Putting these factors together—the compositional changes between gender/age groups and the structural trends within gender/age groups—the result is that only around a quarter of the total drop in labor force participation over the last six years is structural. This means that around 75 percent of it is cyclical. In other words, there are now around 5.8 million workers who are not in the labor force but who would be if job opportunities were strong. If these workers were in the labor market looking for work, the unemployment rate right now would be 10.0 percent instead of 6.6 percent. That is a lot of additional slack in the labor market.
It has been pointed out that it is likely that at least some of the workers who are out of the labor force due to cyclical factors are people who gave up and decided to retire early. Given that retirees are less likely to reenter the labor force when job opportunities improve, improving economic conditions may not draw these workers back in.
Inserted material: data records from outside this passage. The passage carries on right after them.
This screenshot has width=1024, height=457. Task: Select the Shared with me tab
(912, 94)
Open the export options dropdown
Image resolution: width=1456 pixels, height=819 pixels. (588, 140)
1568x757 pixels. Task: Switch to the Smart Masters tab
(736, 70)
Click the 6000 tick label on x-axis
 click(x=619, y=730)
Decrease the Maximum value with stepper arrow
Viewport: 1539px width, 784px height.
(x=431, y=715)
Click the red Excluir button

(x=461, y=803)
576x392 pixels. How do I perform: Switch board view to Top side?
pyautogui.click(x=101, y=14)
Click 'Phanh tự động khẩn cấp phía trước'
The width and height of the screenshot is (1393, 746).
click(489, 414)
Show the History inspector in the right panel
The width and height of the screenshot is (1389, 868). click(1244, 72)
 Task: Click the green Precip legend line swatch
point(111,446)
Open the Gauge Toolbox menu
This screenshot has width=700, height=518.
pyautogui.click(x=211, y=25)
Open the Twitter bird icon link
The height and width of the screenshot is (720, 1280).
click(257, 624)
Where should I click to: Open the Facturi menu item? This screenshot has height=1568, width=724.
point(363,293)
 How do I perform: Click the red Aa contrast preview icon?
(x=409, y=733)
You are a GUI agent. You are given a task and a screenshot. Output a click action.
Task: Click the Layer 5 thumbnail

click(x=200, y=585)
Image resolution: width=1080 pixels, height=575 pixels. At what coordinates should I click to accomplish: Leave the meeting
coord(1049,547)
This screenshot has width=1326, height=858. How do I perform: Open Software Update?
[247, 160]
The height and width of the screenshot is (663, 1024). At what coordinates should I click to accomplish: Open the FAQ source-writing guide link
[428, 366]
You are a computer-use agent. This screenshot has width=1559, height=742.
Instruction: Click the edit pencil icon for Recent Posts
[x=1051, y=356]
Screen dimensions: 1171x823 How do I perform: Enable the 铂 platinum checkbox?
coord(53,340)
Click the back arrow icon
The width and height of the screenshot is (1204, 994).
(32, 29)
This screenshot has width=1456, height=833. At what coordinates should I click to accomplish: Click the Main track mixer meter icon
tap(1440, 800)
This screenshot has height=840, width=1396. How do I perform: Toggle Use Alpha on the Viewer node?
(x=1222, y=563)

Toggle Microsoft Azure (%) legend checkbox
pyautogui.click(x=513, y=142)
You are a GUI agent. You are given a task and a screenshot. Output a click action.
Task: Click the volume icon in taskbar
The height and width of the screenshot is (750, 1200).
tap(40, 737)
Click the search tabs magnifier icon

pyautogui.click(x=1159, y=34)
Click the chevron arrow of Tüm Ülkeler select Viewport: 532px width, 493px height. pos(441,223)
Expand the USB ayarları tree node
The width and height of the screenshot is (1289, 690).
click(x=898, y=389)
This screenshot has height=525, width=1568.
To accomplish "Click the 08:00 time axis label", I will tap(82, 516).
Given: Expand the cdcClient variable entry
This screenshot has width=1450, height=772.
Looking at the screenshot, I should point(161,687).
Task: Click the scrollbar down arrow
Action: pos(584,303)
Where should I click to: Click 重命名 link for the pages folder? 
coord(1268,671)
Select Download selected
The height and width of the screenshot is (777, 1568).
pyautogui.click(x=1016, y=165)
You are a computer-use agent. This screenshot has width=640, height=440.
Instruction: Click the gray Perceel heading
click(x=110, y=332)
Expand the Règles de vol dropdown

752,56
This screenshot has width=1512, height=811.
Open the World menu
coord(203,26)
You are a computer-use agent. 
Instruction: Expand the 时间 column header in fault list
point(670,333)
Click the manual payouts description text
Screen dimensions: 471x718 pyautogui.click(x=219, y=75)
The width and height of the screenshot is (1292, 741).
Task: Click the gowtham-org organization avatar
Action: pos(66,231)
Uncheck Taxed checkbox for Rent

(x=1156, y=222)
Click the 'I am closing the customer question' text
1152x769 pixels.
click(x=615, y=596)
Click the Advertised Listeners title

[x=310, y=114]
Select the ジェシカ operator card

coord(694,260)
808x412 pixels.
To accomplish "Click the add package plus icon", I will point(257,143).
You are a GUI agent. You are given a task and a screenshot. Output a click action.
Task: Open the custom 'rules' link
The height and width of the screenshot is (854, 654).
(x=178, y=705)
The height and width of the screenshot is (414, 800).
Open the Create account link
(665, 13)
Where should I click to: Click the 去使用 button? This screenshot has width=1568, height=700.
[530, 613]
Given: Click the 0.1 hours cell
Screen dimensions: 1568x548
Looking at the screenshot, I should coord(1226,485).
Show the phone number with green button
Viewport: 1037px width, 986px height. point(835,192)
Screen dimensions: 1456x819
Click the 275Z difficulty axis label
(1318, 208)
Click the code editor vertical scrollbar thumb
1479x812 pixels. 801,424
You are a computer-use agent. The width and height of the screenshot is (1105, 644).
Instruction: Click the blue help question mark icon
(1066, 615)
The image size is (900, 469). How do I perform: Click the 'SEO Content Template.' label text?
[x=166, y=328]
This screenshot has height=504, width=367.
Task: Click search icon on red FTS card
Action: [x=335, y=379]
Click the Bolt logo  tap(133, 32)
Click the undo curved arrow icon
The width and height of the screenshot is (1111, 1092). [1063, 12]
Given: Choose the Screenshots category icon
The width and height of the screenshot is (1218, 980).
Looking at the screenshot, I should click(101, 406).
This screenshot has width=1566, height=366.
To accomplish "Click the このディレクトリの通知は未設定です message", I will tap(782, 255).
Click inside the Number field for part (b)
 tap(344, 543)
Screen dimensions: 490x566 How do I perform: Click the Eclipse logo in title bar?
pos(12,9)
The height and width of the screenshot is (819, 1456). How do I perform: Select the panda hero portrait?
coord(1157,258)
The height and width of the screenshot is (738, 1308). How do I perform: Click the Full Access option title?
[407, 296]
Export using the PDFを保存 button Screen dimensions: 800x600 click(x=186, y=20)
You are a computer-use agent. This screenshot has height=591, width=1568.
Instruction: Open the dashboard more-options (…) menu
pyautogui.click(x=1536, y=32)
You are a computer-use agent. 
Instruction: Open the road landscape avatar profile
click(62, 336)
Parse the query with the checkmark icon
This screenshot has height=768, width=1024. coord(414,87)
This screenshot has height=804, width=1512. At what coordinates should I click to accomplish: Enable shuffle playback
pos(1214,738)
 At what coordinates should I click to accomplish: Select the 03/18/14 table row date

This means that labeling them as being out of the labor force due to cyclical factors may not be very useful. However, it is important to note that there are large participation gaps for workers age 54 or younger, who are unlikely to be early retirees. In fact, more than 70 percent of the 5.8 million missing workers are under age 55. These missing workers under age 55—4.2 million of them—are therefore unlikely to be deterred from entering or re-entering the labor force when job opportunities strengthen.